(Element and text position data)
------

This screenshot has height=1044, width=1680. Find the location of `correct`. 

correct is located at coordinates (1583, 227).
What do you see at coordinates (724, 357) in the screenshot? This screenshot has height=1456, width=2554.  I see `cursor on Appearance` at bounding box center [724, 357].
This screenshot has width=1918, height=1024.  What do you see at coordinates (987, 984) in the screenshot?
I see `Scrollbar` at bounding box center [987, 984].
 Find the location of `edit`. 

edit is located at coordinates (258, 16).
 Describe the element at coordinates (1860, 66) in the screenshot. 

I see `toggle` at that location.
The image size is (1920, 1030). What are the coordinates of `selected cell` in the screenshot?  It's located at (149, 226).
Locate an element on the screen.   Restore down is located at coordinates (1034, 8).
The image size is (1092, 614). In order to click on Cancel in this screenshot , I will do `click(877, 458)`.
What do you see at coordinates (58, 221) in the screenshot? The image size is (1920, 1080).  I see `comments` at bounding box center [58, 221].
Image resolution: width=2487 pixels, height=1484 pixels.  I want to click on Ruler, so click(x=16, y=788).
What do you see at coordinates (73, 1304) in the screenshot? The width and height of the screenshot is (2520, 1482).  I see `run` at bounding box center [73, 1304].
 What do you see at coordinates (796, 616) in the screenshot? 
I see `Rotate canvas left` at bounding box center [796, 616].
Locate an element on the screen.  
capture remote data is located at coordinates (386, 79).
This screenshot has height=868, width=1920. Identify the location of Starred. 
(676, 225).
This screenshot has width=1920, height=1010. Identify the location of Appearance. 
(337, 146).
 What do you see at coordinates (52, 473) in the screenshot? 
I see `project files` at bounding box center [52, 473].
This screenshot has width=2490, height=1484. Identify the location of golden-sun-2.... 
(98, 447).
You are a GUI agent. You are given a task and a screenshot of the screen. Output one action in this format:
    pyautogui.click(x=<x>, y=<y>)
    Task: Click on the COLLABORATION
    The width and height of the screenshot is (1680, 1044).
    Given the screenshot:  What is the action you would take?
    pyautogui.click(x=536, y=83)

------

### EXERCISE PROMPT
Copy every line of these entries word for word.

### ANSWER TO THE EXERCISE
This screenshot has height=1044, width=1680. Find the location of `correct`. 

correct is located at coordinates (1583, 227).
What do you see at coordinates (724, 357) in the screenshot? This screenshot has height=1456, width=2554.  I see `cursor on Appearance` at bounding box center [724, 357].
This screenshot has width=1918, height=1024.  What do you see at coordinates (987, 984) in the screenshot?
I see `Scrollbar` at bounding box center [987, 984].
 Find the location of `edit`. 

edit is located at coordinates (258, 16).
 Describe the element at coordinates (1860, 66) in the screenshot. 

I see `toggle` at that location.
The image size is (1920, 1030). What are the coordinates of `selected cell` in the screenshot?  It's located at (149, 226).
Locate an element on the screen.   Restore down is located at coordinates (1034, 8).
The image size is (1092, 614). In order to click on Cancel in this screenshot , I will do `click(877, 458)`.
What do you see at coordinates (58, 221) in the screenshot? The image size is (1920, 1080).  I see `comments` at bounding box center [58, 221].
Image resolution: width=2487 pixels, height=1484 pixels.  I want to click on Ruler, so click(x=16, y=788).
What do you see at coordinates (73, 1304) in the screenshot? The width and height of the screenshot is (2520, 1482).  I see `run` at bounding box center [73, 1304].
 What do you see at coordinates (796, 616) in the screenshot? 
I see `Rotate canvas left` at bounding box center [796, 616].
Locate an element on the screen.  
capture remote data is located at coordinates (386, 79).
This screenshot has height=868, width=1920. Identify the location of Starred. 
(676, 225).
This screenshot has width=1920, height=1010. Identify the location of Appearance. 
(337, 146).
 What do you see at coordinates (52, 473) in the screenshot? 
I see `project files` at bounding box center [52, 473].
This screenshot has width=2490, height=1484. Identify the location of golden-sun-2.... 
(98, 447).
You are a GUI agent. You are given a task and a screenshot of the screen. Output one action in this format:
    pyautogui.click(x=<x>, y=<y>)
    Task: Click on the COLLABORATION
    The width and height of the screenshot is (1680, 1044).
    Given the screenshot:  What is the action you would take?
    pyautogui.click(x=536, y=83)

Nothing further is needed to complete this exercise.